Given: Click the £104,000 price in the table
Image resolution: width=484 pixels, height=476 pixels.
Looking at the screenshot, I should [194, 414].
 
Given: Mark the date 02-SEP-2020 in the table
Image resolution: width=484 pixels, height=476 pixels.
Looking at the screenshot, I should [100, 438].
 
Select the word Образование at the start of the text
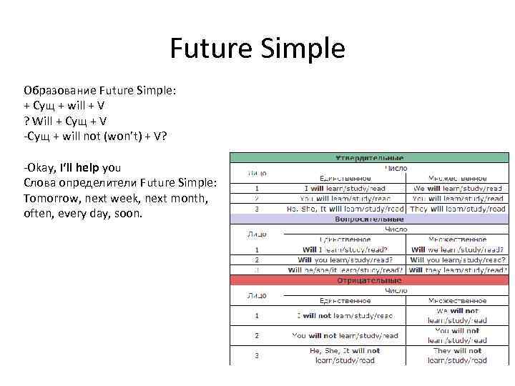pos(59,91)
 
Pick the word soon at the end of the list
pos(127,213)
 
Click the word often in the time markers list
pos(39,213)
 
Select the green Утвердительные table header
pos(369,158)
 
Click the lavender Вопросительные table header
pos(369,219)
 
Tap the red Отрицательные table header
pos(369,280)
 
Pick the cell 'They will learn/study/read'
pos(458,209)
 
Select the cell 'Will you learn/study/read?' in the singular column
pos(344,260)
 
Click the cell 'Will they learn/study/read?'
pos(458,270)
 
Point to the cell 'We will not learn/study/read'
pos(458,315)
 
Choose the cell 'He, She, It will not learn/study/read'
pos(345,355)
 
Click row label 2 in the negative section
pos(257,335)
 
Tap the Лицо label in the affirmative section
pos(258,173)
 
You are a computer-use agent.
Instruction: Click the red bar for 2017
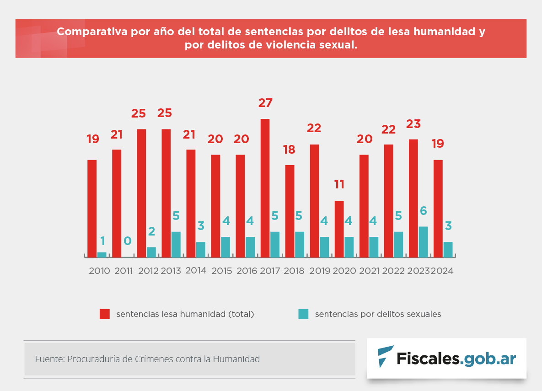coord(265,187)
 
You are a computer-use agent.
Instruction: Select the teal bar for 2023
coord(423,241)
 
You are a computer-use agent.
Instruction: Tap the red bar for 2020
coord(339,229)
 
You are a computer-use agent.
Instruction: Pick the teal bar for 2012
coord(151,252)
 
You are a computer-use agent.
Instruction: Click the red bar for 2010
coord(92,208)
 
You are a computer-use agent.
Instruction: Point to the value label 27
coord(265,103)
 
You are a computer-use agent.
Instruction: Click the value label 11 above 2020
coord(339,185)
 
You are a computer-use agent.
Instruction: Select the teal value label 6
coord(424,211)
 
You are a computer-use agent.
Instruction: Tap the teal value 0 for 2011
coord(128,241)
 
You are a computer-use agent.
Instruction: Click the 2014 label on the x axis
coord(196,270)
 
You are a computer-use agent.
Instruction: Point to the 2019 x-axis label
coord(320,271)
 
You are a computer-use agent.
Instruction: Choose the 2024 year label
coord(442,271)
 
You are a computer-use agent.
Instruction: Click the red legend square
coord(105,314)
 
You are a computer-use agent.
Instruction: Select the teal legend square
coord(303,314)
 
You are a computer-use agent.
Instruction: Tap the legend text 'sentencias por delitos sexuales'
coord(378,314)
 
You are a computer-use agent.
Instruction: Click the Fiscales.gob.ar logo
coord(446,358)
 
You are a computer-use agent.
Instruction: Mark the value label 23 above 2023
coord(413,124)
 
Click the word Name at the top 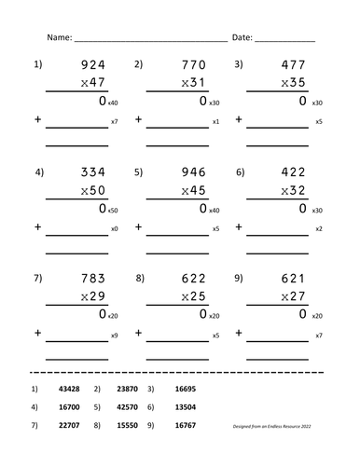pos(58,37)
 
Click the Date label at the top pos(241,37)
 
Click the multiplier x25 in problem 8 pos(191,297)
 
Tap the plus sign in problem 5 pos(138,226)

What you are asked to do
Could you reproduce the rows word for word, starting with the line that contains "Choose the cell" and going on through the line that contains "coord(265,103)", with both of those lines included and the pictures left out?

Solution to this task
Choose the cell 'He, She, It will not learn/study/read'
pos(345,355)
 
Click row label 2 in the negative section
pos(257,335)
 
Tap the Лицо label in the affirmative section
pos(258,173)
 
You are a computer-use agent.
Instruction: Click the red bar for 2017
coord(265,187)
 
You are a computer-use agent.
Instruction: Select the teal bar for 2023
coord(423,241)
 
You are a computer-use agent.
Instruction: Tap the red bar for 2020
coord(339,229)
 
You are a computer-use agent.
Instruction: Pick the teal bar for 2012
coord(151,252)
 
You are a computer-use agent.
Instruction: Click the red bar for 2010
coord(92,208)
 
You are a computer-use agent.
Instruction: Point to the value label 27
coord(265,103)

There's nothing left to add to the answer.